Dopo aver letto tutte le poesie e senza alcuna intermediazione critica, che è come preferisco fare ed è quello che chiedo ai miei studenti, vedo che Quessep torna sempre sugli stessi temi, ma rinnovandoli sempre: sa che non c’è tradizione senza creazione che la rinnovi. Il mistero, la fantasticheria, l’ineffabile, la distanza, la morte e i ricordi, costituiscono la parte astratta del suo universo poetico. L’arabo e il mozarabo, rappresentato ora dal giardino, ora dal deserto ma anche dai pozzi, il lutto azzurro, Le mille e una notte, Sherazade e Dinarzade. La dialettica tra bellezza e morte, e tra il mare e l’esilio (quello della sua famiglia perseguitata dall’Impero Ottomano), mare che non è quello del sud, né il nordico né il caraibico, ma il mare omerico color del vino; così gli uccelli, tanti uccelli, soprattutto nella sua raccolta di poesie L’essere non è una favola, costituiscono la parte più concreta del suo universo simbolico. Ah! Dimenticavo le fate, che sono molto concrete, perché (me lo ha detto lui stesso), le tiene in una gabbia nel cortile di casa sua: «Niente evolve? È tutto nella pietra?/ Lo zaffiro, la rosa, il mattino?/ In essa l’aria scrive/ il nome delle tigri e delle fate».

Quella di Quessep è una poesia colta? Ovviamente! Sa anche che non c’è creazione senza tradizione che la sostenga. Per questo nelle sue poesie c’è tanto di miti quanto di leggende e favole; tanto di letteratura nordica, ebraica, araba, latina e greca; tanti dèi, indovini e maghi (come Merlino), tante cantiche, arie, epigrammi, salmi e sonate.
Ma la poesia di Quessep è anche intima, in gran parte dedicata alle donne che, come le fate e i folletti, hanno lasciato un segno profondo nella sua memoria: sua madre Paulina Esguerra, sua nonna Venut, la sua amica Violeta e la sua allieva Claudia.
La poesia di Quessep è soprattutto immaginazione? Ovviamente! Lui sa che la poesia è conoscenza criptata e che per questo una poesia deve essere letta di fronte e di traverso; ma sa anche, come ha detto Einstein, che l’immaginazione è più importante della conoscenza. La conoscenza è limitata. L’immaginazione abbraccia il mondo intero. La poesia di Quessep è racconto o canto? È entrambe le cose. Poesie come «Preghiera dei cacciatori» (con l’epigrafe di Blake) e «Canzone del barcaiolo» sono racconto che si canta. Lui sa (come Antonio Machado) che «Canto e racconto è la poesia./ Si canta una viva storia,/ raccontando la sua melodia».
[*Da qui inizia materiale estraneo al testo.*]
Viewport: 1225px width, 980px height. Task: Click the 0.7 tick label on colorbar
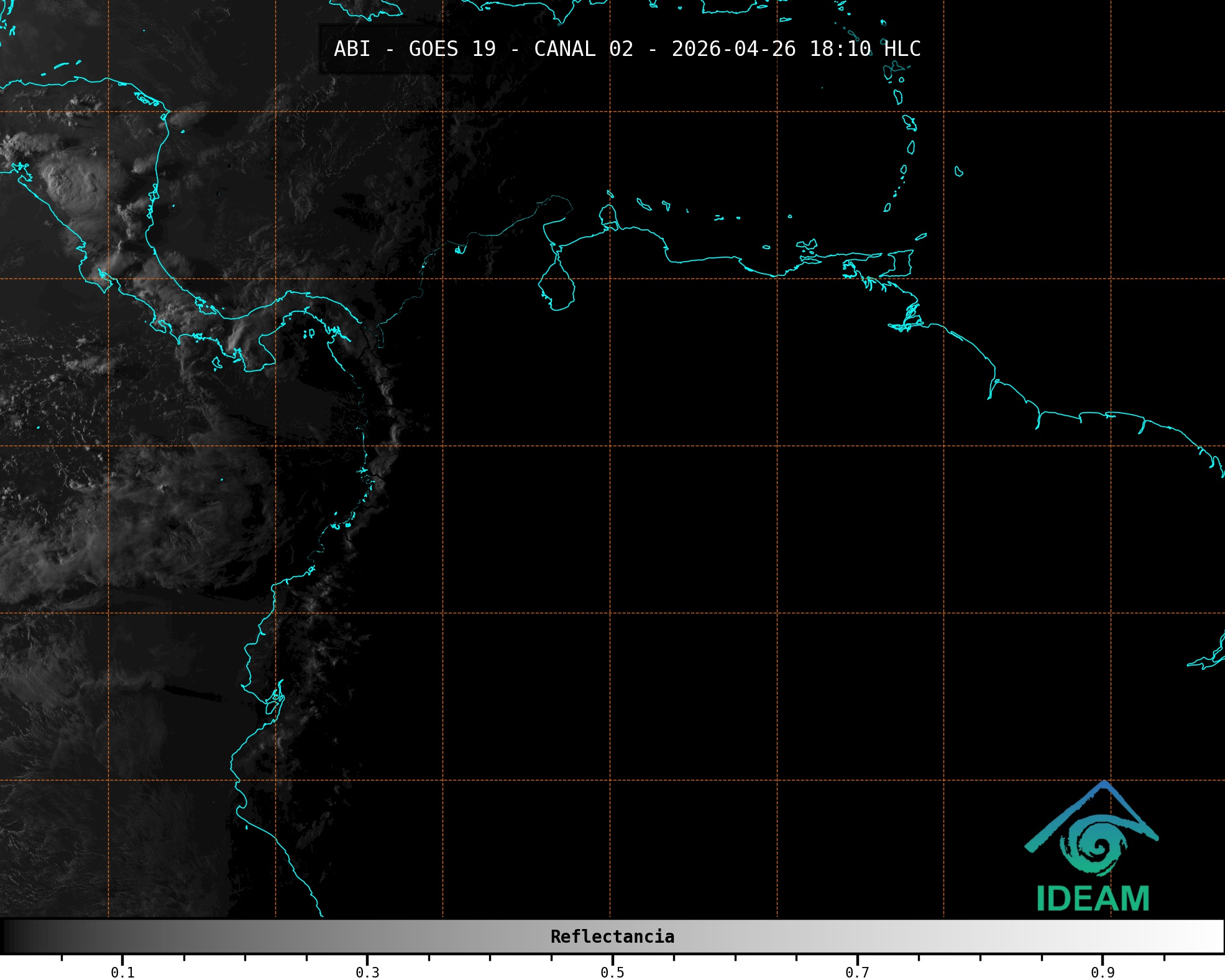point(857,972)
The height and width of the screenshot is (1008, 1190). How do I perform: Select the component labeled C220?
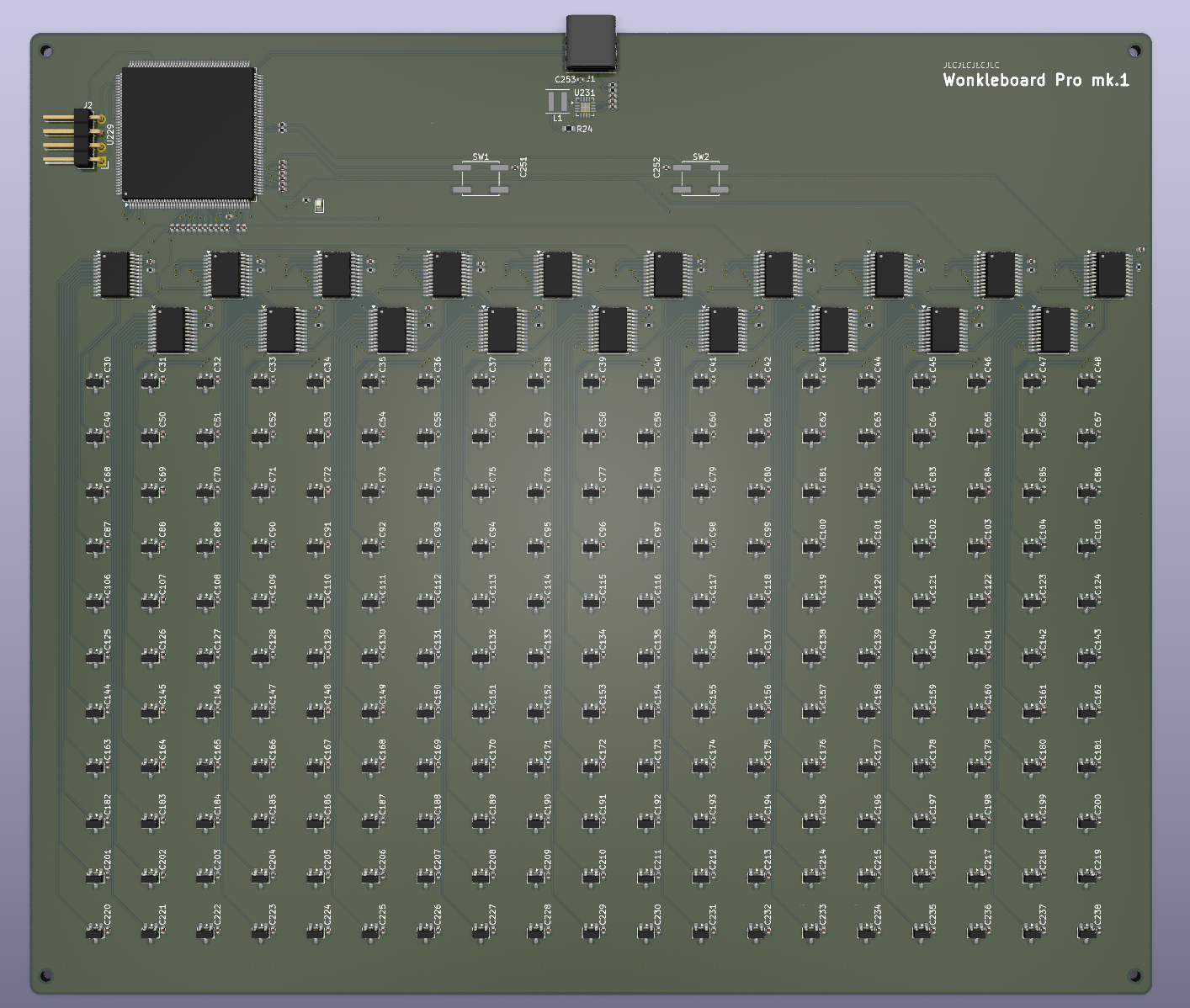point(95,931)
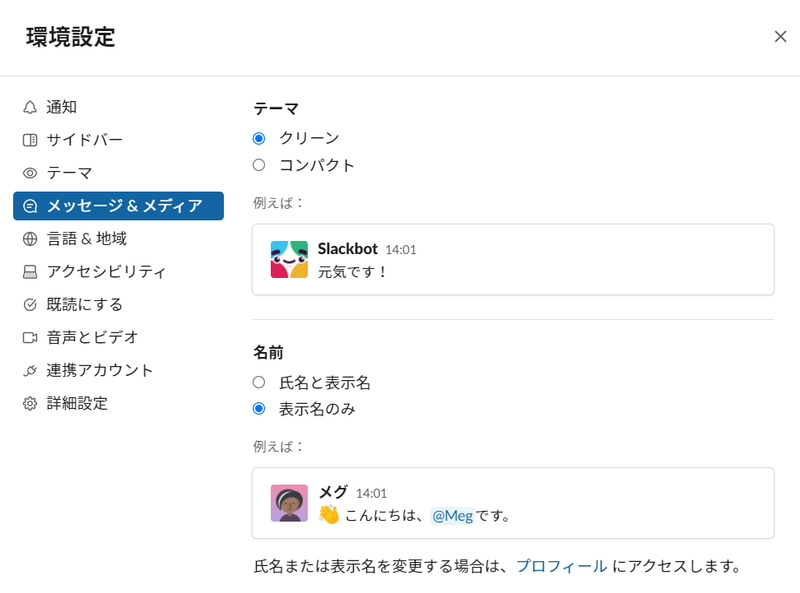Click the @Meg mention in the example
The height and width of the screenshot is (593, 800).
click(x=452, y=516)
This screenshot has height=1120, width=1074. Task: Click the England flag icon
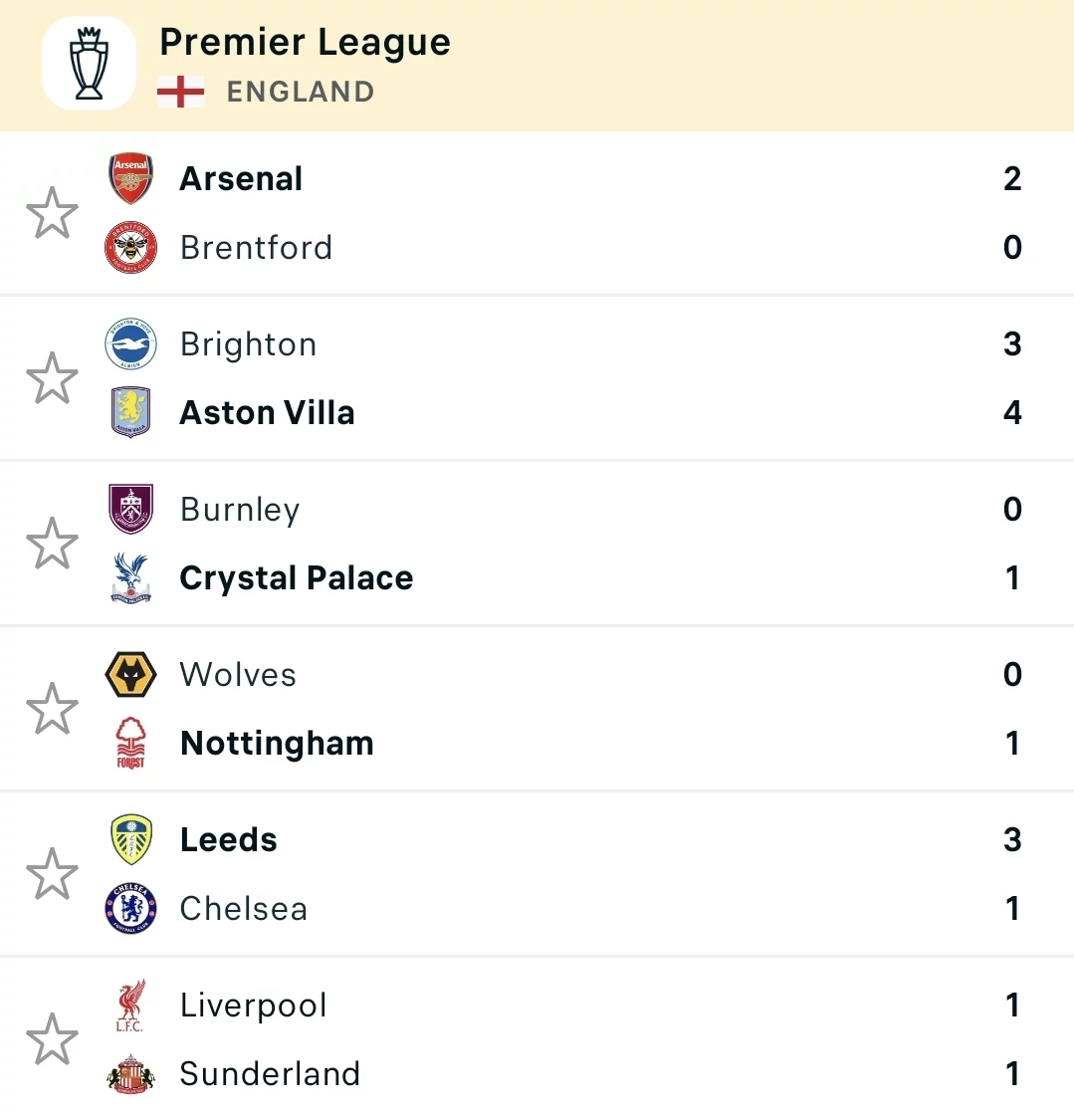(180, 92)
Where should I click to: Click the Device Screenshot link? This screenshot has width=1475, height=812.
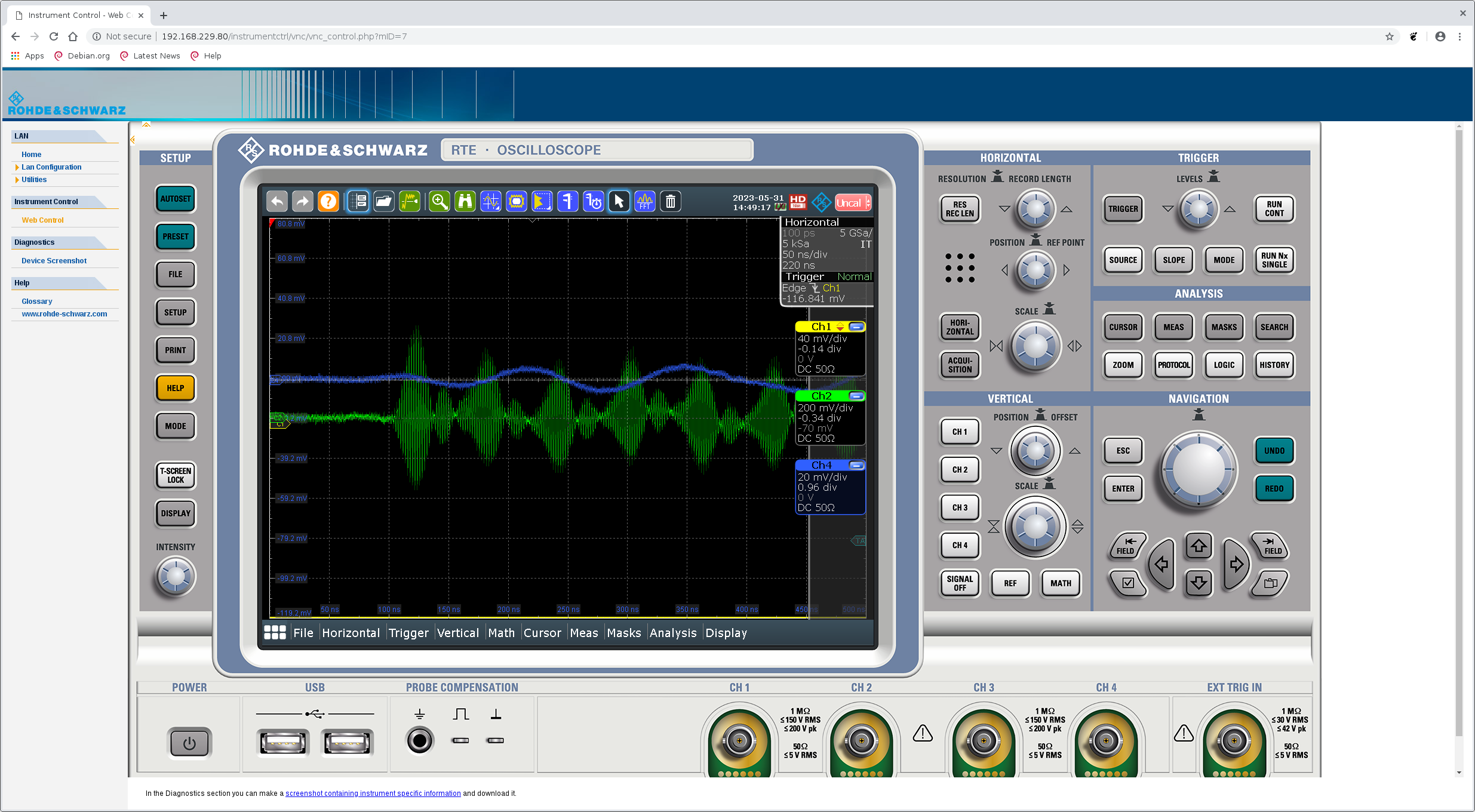click(54, 261)
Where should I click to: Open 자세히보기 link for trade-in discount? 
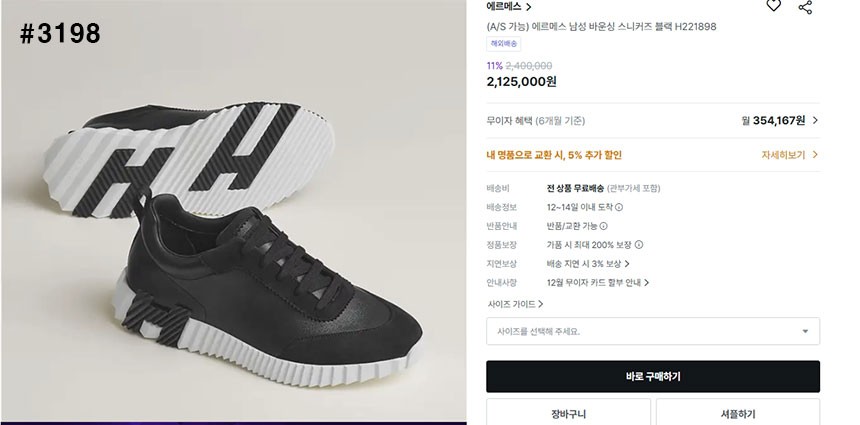pyautogui.click(x=790, y=155)
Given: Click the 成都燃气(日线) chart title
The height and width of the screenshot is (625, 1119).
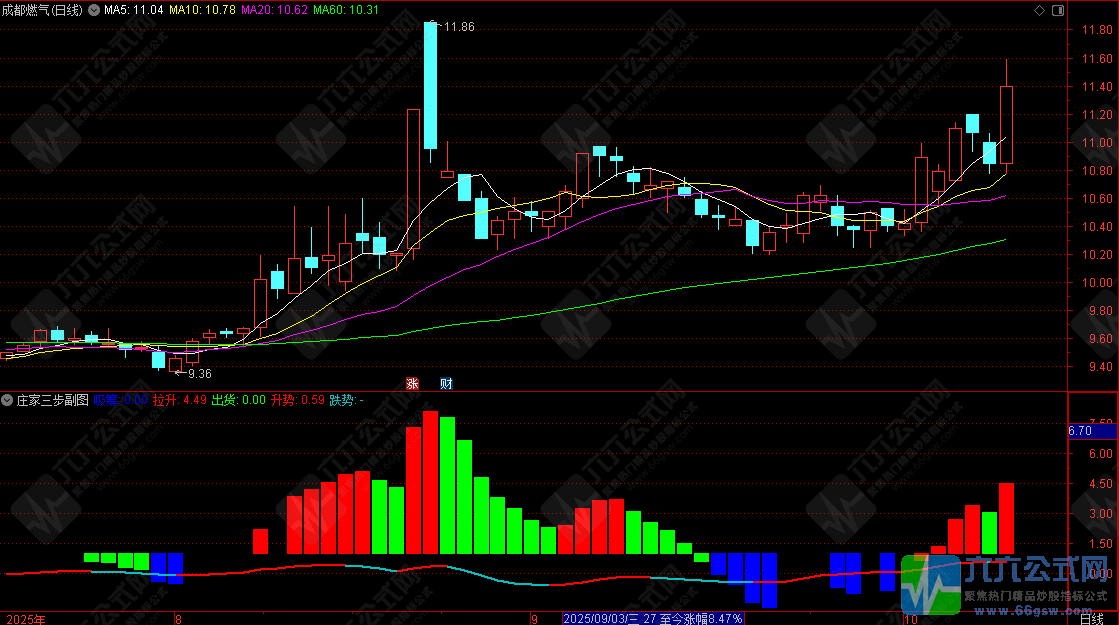Looking at the screenshot, I should tap(43, 10).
{1}Traduzione di Martha Canfield, apparsa sul n. 3 della presente rivista.


Traduzione dallo spagnolo di Marco Benacci



Jorge Iván Parra Londoño e Giovanni Quessep


* * *

Intervento letto alla Casa de Poesía Silva, il 13 settembre 2016, nell’ambito del V Congresso Internazionale di Letteratura Iberoamericana dell’Universidad de Santo Tomás, evento in cui Giovanni Quessep ha ricevuto da detta università il premio Orden Facientes Veritatem, col grado di Commendatore.
Nei prossimi mesi verrà pubblicata in Italia, dalle Edizioni Fili d’Aquilone, un’antologia della poesia di Giovanni Quessep.